ISoN nursing students Tracey Cordeiro, Varadan Corvione, Elize Cucca, Katerine Wong and Ling Yi Tam partnered with the caregiver respite team at Plumeau, chiffon et compagnie (Plumeau), a Montreal-based organization that provides in-home respite for family caregivers who look after seniors with cognitive or physical impairments. Many of the patients present different stages of Alzheimer’s or other types of dementia, and respite care offers a moment of rest for the caregiver and an opportunity to relieve stress and fatigue caused by the special needs of a loved one in loss of autonomy.
During this semester-long initiative, the students worked under the guidance of their instructor, Françoise Filion—ISoN Assistant Professor and Global and Indigenous Health Nursing (GAIHN) Co-Chair—and with the management team at Plumeau, by participating in meetings, focus groups and job shadowing to identify common themes and challenges in the day-to-day working lives of the caregiver respite employees. Based on this knowledge, the team created a series of three scenarios to help develop the skills of respite workers and to better prepare them for difficult encounters with clients that may involve aggression and racism, forgetfulness, sexual advances, difficult family interactions, and transferring and toileting.
The team worked in partnership with the Steinberg Centre for Simulation and Interactive Learning (SCSIL), where education manager Leila Zahabi and standardized patient educator Nick Burton coached four standardized patient actors to bring the scenarios to life during a half-day simulation training workshop that took place in the simulated apartment. Nursing student Elize Cucca explains, “The scenarios allow the clients to be in a learning environment, without judgment, and to receive feedback from us and from their colleagues. We hope that this will allow for reflection on how to apply what they’ve learnt into their future practice.”
Annie Lecompte, deputy director, and Ilona Dagnaud, respite service coordinator at Plumeau were watching attentively as nine of their respite team employees participated in the simulation workshop, which was the highlight of the project. “The actors were fantastic, each of them playing their part with conviction and credibility,” says Dagnaud. “Each respite worker got to act in three different scenarios and assist as a spectator in six others—different this time, as the actors changed the plot every time a new person took the caregiver role. The reality of the scenes was almost shocking.”
By working with Plumeau on this project, the nursing students learned a great deal about the community in Montreal and the needs of the elderly. They have a greater understanding of how community-benefit organizations are so critical to the performance of our health care system, as more and more services are being moved into community settings. Filion explains that creating a simulation project in partnership with a community organization like Plumeau and the SCSIL is a unique endeavour, usually reserved for faculty or health professionals. “I am very grateful that this experience was made possible for my students,” she says.

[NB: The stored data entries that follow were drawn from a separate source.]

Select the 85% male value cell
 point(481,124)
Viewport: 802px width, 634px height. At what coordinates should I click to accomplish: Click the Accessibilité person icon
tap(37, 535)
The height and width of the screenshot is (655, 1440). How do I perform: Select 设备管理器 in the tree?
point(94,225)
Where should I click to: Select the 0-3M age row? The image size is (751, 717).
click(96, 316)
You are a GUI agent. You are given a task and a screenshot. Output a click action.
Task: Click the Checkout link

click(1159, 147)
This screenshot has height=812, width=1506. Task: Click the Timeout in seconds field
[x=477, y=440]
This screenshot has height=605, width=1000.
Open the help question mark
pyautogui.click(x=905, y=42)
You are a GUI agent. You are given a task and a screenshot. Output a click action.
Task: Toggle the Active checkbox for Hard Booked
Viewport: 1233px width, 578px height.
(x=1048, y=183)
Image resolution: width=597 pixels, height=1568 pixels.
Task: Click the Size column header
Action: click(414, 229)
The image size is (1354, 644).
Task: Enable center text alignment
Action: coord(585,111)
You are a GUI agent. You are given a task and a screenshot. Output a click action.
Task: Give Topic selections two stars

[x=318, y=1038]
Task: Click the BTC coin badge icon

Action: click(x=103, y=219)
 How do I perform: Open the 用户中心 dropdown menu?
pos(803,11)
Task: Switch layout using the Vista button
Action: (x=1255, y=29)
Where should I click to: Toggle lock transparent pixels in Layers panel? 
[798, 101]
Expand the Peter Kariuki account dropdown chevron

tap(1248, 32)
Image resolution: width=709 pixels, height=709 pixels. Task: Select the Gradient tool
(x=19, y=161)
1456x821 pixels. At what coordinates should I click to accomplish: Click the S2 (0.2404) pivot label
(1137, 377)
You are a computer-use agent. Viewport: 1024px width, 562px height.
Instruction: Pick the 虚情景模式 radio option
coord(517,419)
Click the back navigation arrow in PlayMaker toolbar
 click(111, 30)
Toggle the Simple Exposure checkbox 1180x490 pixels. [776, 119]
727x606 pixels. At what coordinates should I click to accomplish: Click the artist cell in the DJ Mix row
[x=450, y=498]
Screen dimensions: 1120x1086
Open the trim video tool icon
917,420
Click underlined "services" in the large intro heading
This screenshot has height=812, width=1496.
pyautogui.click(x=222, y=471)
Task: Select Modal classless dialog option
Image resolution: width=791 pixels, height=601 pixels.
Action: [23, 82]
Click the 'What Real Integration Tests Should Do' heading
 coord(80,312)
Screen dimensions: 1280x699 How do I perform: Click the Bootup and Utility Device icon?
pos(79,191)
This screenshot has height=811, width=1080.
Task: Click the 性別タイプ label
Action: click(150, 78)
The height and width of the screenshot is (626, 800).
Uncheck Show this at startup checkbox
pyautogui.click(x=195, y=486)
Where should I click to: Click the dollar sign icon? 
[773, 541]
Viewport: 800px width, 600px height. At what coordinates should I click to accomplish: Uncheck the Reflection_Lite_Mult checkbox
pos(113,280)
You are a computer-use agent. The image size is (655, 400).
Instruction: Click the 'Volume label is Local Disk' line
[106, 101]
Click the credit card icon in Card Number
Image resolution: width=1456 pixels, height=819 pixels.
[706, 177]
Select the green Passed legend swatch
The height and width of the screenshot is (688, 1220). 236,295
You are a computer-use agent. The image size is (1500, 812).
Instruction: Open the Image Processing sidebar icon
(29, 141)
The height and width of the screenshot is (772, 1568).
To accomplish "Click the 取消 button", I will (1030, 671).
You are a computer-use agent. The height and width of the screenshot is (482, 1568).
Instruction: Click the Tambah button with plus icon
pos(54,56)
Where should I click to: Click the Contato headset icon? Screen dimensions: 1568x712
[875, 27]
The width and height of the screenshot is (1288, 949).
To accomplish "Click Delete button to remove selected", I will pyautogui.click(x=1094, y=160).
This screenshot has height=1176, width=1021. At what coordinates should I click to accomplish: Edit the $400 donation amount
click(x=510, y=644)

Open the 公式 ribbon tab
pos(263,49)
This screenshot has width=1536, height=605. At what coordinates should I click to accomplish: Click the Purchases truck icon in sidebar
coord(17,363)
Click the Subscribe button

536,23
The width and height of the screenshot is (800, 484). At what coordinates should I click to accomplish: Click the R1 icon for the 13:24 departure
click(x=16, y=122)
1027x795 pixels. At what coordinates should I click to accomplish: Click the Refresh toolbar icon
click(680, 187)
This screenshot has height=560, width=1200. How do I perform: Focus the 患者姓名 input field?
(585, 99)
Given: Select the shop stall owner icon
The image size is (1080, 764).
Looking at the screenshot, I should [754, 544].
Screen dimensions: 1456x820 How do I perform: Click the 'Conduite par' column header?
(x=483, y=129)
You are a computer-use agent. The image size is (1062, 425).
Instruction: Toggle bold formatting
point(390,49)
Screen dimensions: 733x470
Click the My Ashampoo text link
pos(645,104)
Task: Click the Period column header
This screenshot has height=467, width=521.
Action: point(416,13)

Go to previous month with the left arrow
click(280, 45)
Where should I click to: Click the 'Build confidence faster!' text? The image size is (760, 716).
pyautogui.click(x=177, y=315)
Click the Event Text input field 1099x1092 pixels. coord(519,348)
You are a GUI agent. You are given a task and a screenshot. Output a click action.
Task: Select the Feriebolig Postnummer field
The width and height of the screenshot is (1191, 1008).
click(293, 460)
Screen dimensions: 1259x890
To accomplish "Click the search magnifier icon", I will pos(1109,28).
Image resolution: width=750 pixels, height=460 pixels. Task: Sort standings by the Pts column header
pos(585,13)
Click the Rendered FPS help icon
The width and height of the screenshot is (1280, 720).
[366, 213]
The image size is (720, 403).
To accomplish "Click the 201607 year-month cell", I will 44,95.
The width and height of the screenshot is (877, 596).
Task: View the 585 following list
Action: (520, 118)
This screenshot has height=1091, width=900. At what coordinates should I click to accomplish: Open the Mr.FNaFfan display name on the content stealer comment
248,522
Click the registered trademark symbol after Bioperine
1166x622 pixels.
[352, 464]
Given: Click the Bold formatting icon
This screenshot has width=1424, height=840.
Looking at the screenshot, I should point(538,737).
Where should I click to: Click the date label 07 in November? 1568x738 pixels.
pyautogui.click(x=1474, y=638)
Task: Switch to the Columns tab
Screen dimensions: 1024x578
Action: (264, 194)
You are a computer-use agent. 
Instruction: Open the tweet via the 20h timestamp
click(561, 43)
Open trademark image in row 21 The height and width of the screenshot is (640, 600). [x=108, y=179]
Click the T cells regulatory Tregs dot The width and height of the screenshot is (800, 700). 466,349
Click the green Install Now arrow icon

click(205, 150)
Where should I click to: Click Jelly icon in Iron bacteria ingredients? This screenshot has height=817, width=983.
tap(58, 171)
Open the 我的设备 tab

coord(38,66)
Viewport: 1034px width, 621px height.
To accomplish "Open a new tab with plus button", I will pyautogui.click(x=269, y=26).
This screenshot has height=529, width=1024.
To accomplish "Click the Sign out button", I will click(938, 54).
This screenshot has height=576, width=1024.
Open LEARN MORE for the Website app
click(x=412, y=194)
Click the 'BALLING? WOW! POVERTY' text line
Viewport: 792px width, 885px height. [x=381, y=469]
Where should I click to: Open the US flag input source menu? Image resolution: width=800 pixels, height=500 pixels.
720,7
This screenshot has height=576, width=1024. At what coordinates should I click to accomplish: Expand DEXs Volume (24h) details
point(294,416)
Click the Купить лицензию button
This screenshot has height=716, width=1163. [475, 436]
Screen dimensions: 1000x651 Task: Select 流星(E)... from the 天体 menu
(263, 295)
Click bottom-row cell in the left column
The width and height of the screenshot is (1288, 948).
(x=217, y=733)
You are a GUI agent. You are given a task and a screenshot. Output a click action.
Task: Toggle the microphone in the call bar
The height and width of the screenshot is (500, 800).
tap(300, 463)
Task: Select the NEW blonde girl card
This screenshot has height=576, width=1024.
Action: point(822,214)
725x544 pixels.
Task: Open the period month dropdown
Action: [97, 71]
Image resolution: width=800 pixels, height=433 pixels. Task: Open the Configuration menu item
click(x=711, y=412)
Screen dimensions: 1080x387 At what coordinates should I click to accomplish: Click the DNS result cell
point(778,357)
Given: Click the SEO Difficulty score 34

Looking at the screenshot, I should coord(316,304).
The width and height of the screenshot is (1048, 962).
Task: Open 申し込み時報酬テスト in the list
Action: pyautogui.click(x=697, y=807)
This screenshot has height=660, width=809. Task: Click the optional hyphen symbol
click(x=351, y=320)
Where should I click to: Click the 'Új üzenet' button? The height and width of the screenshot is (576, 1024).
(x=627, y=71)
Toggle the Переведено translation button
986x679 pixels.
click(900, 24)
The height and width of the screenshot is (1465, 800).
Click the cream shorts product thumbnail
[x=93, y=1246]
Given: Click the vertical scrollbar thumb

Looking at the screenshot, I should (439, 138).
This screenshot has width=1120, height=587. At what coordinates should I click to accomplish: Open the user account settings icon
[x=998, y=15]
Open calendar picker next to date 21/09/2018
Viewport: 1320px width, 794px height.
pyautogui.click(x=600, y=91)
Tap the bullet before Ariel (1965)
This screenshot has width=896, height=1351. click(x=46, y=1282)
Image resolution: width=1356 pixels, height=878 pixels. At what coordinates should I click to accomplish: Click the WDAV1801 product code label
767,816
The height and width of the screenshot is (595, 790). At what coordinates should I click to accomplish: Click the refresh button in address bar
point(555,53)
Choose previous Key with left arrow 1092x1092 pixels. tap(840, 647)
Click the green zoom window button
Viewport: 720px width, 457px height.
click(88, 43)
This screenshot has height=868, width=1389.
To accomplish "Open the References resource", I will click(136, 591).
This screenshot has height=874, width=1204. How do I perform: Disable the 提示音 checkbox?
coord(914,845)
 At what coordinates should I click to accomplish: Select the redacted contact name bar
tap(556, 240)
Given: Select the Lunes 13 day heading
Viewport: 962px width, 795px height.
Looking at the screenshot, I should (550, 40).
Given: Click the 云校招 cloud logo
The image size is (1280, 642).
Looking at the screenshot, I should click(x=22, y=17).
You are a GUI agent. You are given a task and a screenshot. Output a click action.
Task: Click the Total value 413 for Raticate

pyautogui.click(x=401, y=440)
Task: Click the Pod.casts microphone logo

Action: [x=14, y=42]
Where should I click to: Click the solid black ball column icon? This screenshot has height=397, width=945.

The Plumeau team warmly thanks the ISoN and SCSIL for this training opportunity, especially the nursing students who definitely went the extra mile! “The respite work in a client’s home is very autonomous, sometimes even solitary,” says Dagnaud. “It was very valuable for the workers to see how others handle different situations, get feedback for their own approach and share the experience of a multidisciplinary team.”